Studentisches Wohnen

2.000 zusätzliche Wohnheimplätze für Studierende und Azubis

Drei Studierende mit Umzugskartons im Flur eiens Wohnheims Der Bedarf an preisgünstigem Wohnraum für Studierende am Wissenschaftsstandort Hamburg ist hoch – daher hat der Senat in Zusammenarbeit mit dem Studierendenwerk Hamburg ein umfangreiches Maßnahmenpaket auf den Weg gebracht. Das Ziel: Bis Ende 2030 sollen rund 2.000 neue Wohnheimplätze geschaffen werden. Hierfür ist der Verkauf von vier Grundstücken der Stadt an das Studierendenwerk geplant.
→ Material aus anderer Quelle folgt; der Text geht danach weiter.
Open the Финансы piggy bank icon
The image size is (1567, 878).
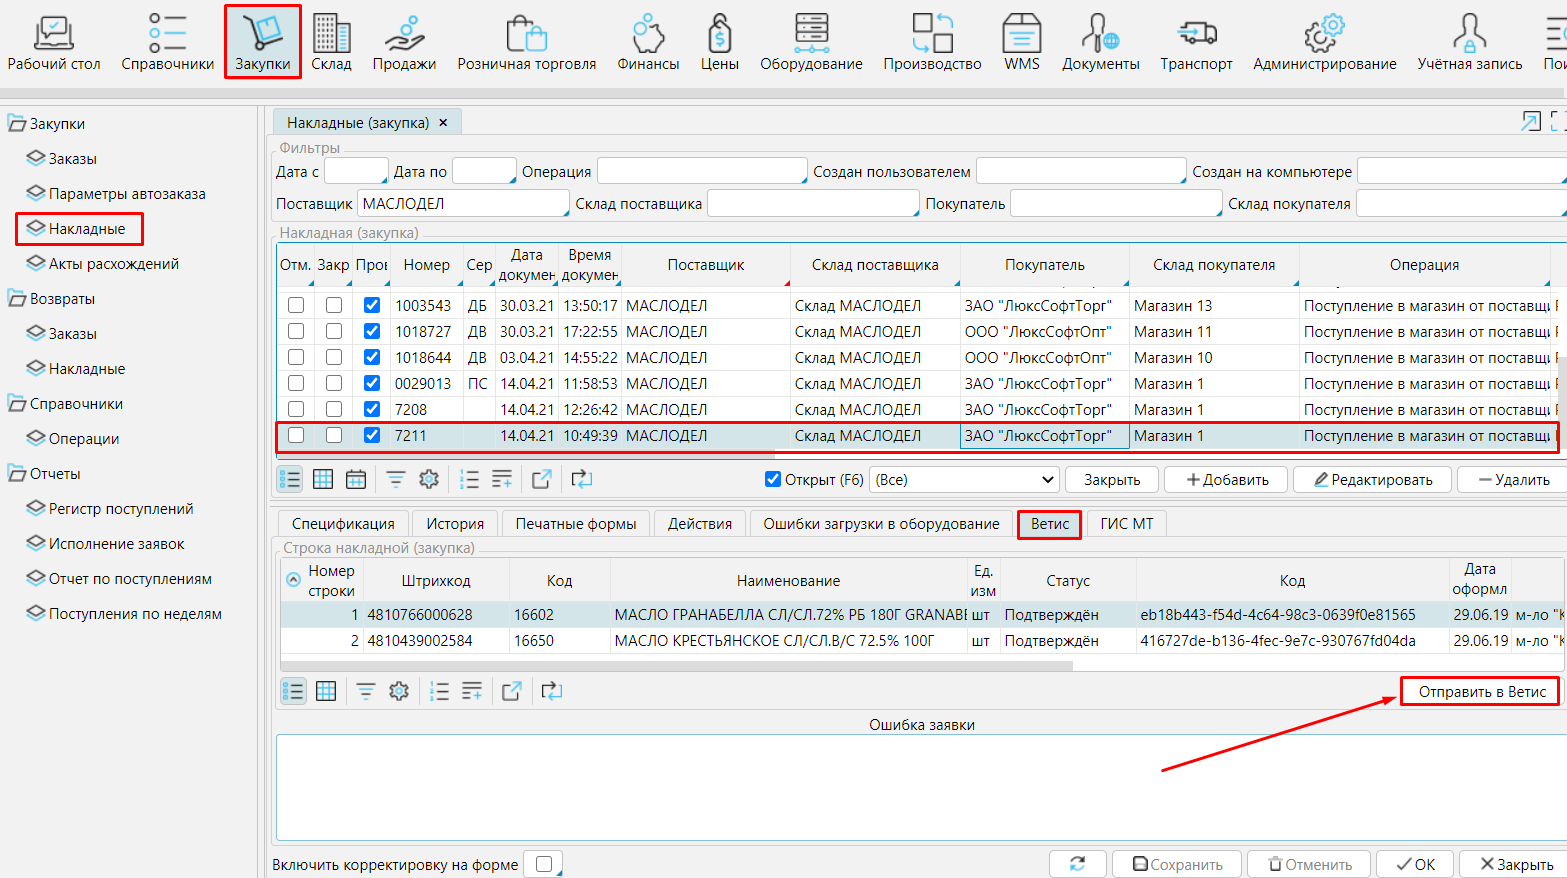tap(648, 34)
Von dem Ausbau der Wohnkapazitäten sollen auch Auszubildende stärker profitieren: Für die Fachkräfte von morgen sind 600 der geplanten 2.000 neuen Plätze vorgesehen. ​​​​​​​

Aktuell gibt es 4.364 Wohnheimplätze des Studierendenwerks in Hamburg. Zuletzt sind 2017 und 2018 mit den Studierendenwohnanlagen in Allermöhe und der HafenCity knapp 400 neue Plätze geschaffen worden, mehrere Wohnheime wurden in den vergangenen Jahren modernisiert. Der Ausbau des Wohnangebots bis Ende 2030 auf insgesamt rund 6.400 Plätze soll sowohl durch Maßnahmen im Bestand als auch durch Neubauten erfolgen. Damit die Besicherung der vom Studierendenwerk bei der Hamburgischen Investitions- und Förderbank (IFB) aufgenommenen Kredite funktionieren kann, muss die Vermögensbasis des Studierendenwerks verbreitert werden. Zu diesem Zweck werden die Grundstücke Borgfelder Straße 16, Spannskamp 26, Kaulbachstraße 19 und Emil-Andresen-Str. 5, die derzeit an das Studierendenwerk auf Erbbaurechtsbasis vergeben sind, mittels eines Verkaufs an das Studierendenwerk übertragen. Auf allen Grundstücken existiert bereits ein Studierendenwohnheim.

Mit dem neuen Zugang zu Wohnheimplätzen für Auszubildende begegnet der Senat auch der steigenden Nachfrage nach Fachkräften in Hamburg. Hierfür wird das Studierendenwerksgesetz angepasst. Bisher sind 140 Plätze in drei Wohnanlagen für Auszubildende reserviert. Zukünftig können sich Auszubildende, je nach Stand der Erhöhung der Kapazitäten, auf alle Wohnanlagen bewerben. Übergangsweise wird pro Wohnheim eine Quote für Auszubildende festgelegt.